■ **EXERCISE**:
Please return all records verbatim, no pictures.

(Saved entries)
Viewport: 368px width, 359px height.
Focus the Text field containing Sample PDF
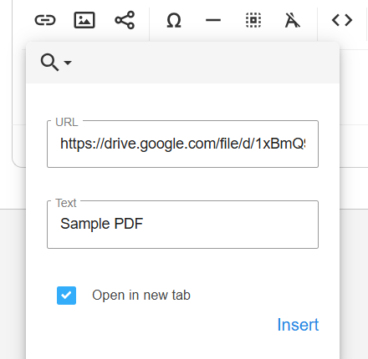point(182,225)

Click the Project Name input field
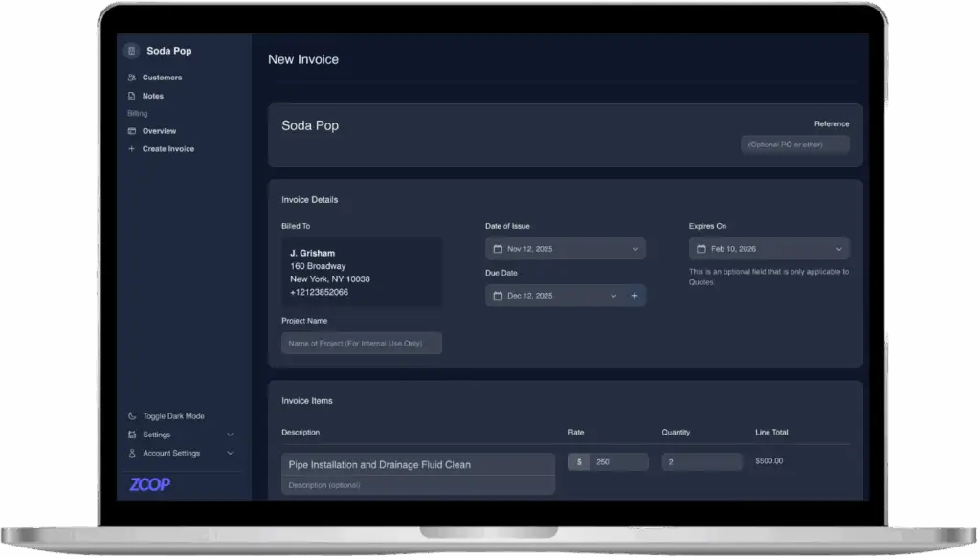tap(361, 343)
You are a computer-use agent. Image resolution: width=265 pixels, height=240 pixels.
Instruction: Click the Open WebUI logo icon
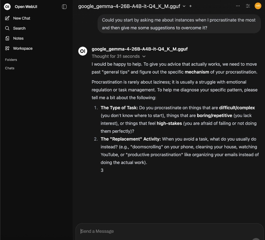[7, 7]
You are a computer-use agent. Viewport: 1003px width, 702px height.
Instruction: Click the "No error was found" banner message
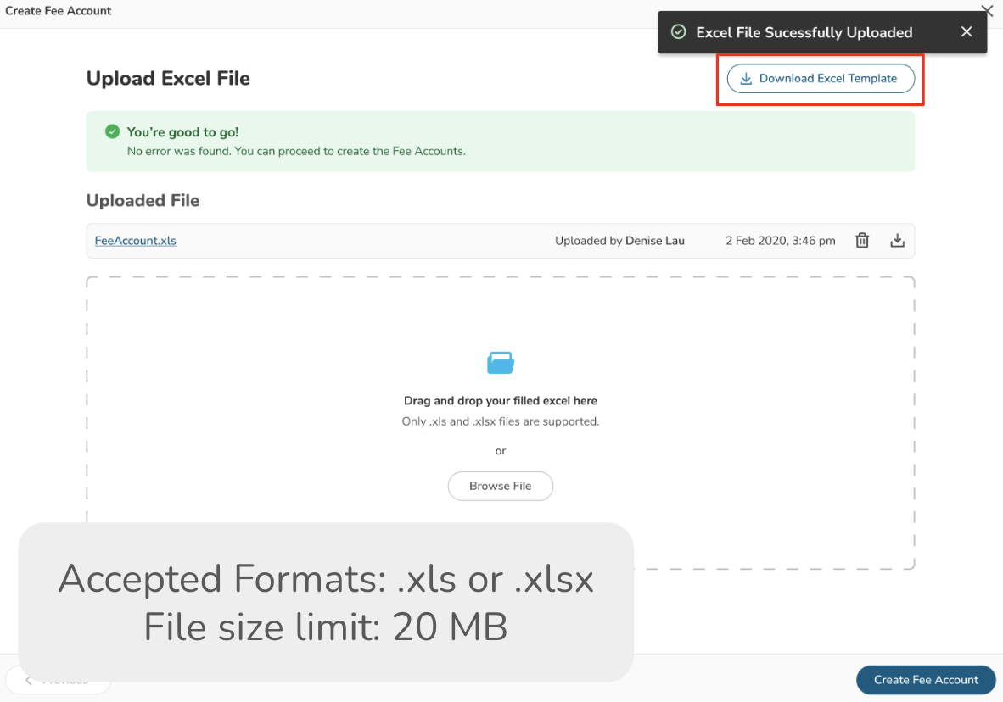(x=296, y=152)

■ **ANSWER TO THE EXERCISE**:
Viewport: 368px width, 359px height.
Focus the Text field containing Sample PDF
point(182,225)

Click the Project Name input field
tap(361, 343)
You are a computer-use agent. Image resolution: width=265 pixels, height=240 pixels.
Instruction: Click the Open WebUI logo icon
[7, 7]
You are a computer-use agent. Viewport: 1003px width, 702px height.
Instruction: Click the "No error was found" banner message
(x=296, y=152)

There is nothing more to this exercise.